BEGIN ENTRIES SHOWN

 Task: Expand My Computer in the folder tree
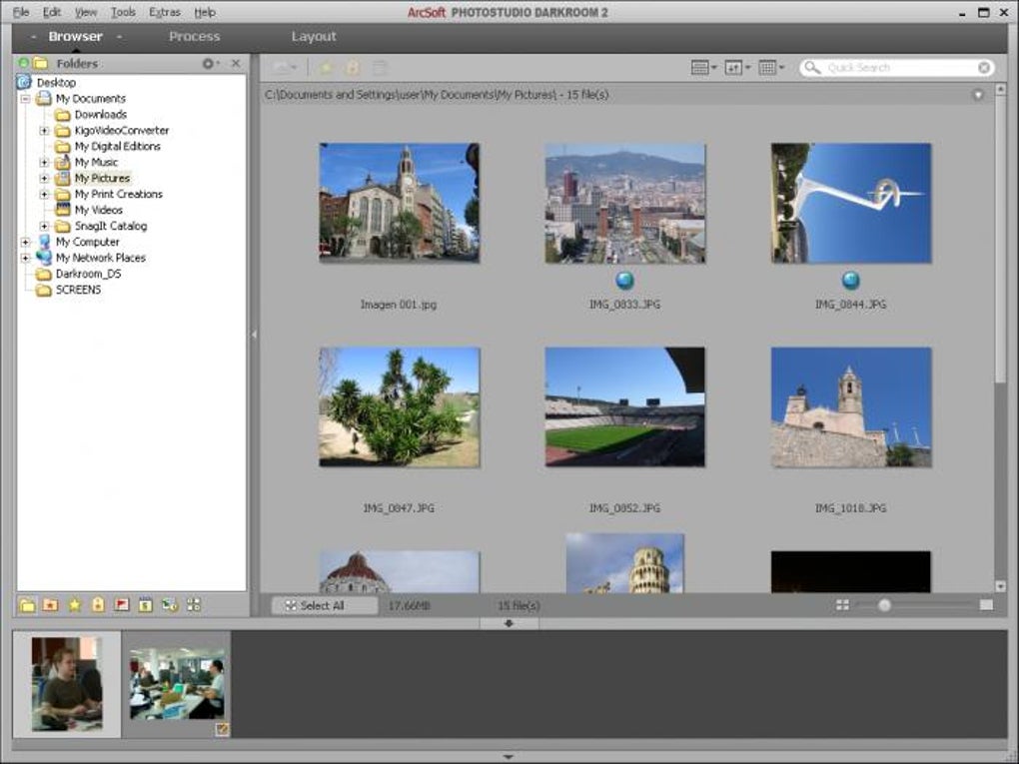(25, 242)
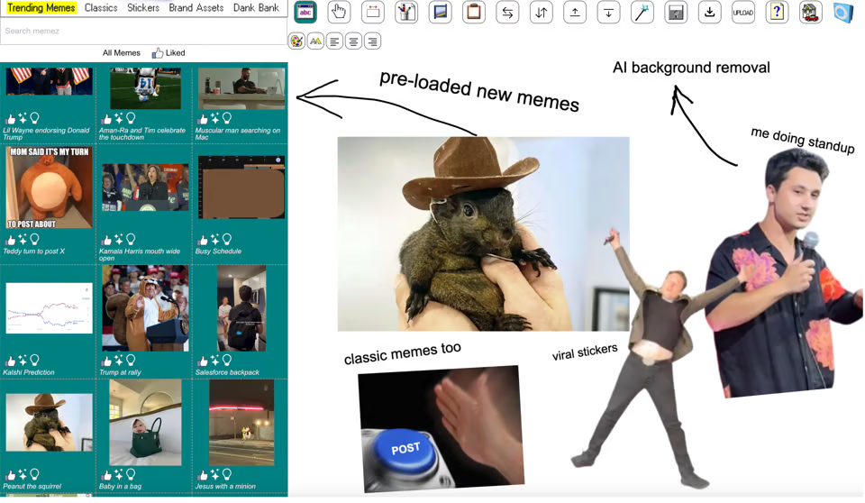Open the paint brushes cup tool
The width and height of the screenshot is (865, 503).
[x=406, y=13]
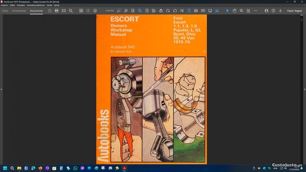Switch to the Ferramentas tab
Screen dimensions: 306x172
(x=19, y=11)
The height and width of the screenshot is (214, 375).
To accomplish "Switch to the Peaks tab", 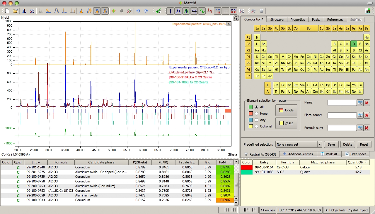I will click(316, 20).
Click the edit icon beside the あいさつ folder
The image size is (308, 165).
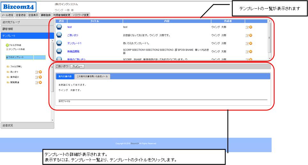[37, 72]
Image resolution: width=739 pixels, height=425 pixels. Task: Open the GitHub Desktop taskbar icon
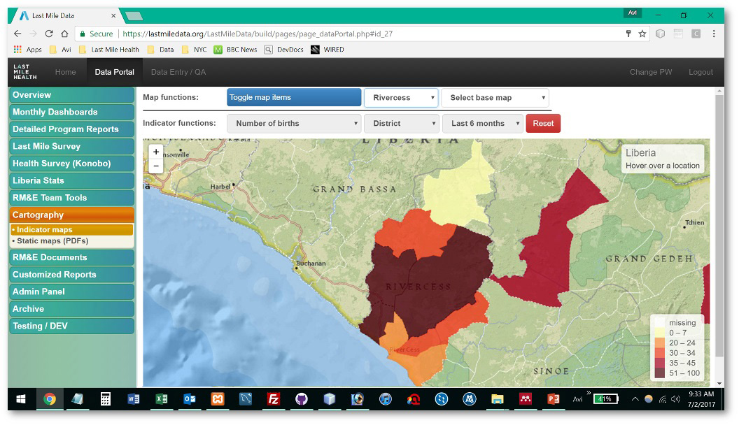(302, 399)
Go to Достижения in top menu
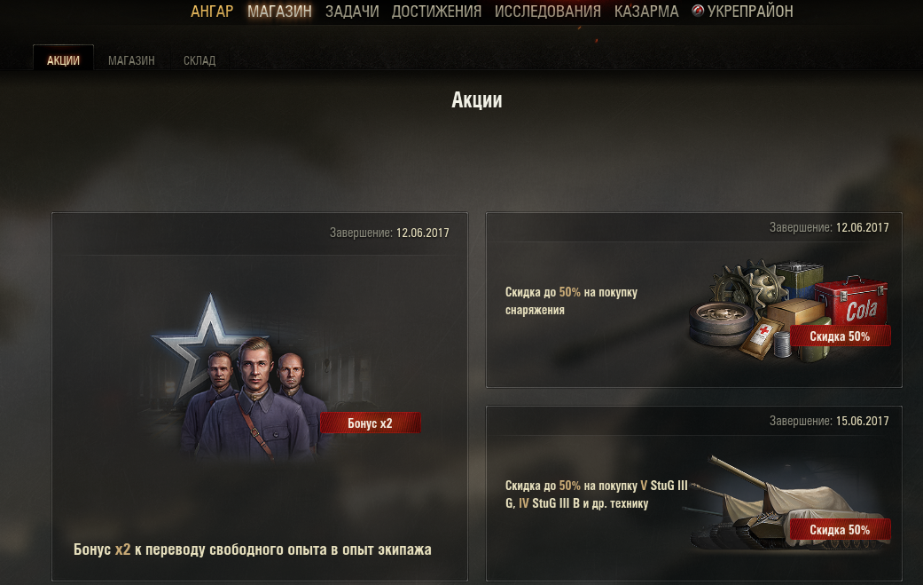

END ENTRIES SHOWN

Exactly the lines from the one that contains "Click the edit icon beside the あいさつ folder" to the last line of the data, both included, should be set down, and no pictures should appear among them.

• TASK OUTPUT:
Click the edit icon beside the あいさつ folder
The image size is (308, 165).
[37, 72]
Image resolution: width=739 pixels, height=425 pixels. Task: Open the GitHub Desktop taskbar icon
(302, 399)
Go to Достижения in top menu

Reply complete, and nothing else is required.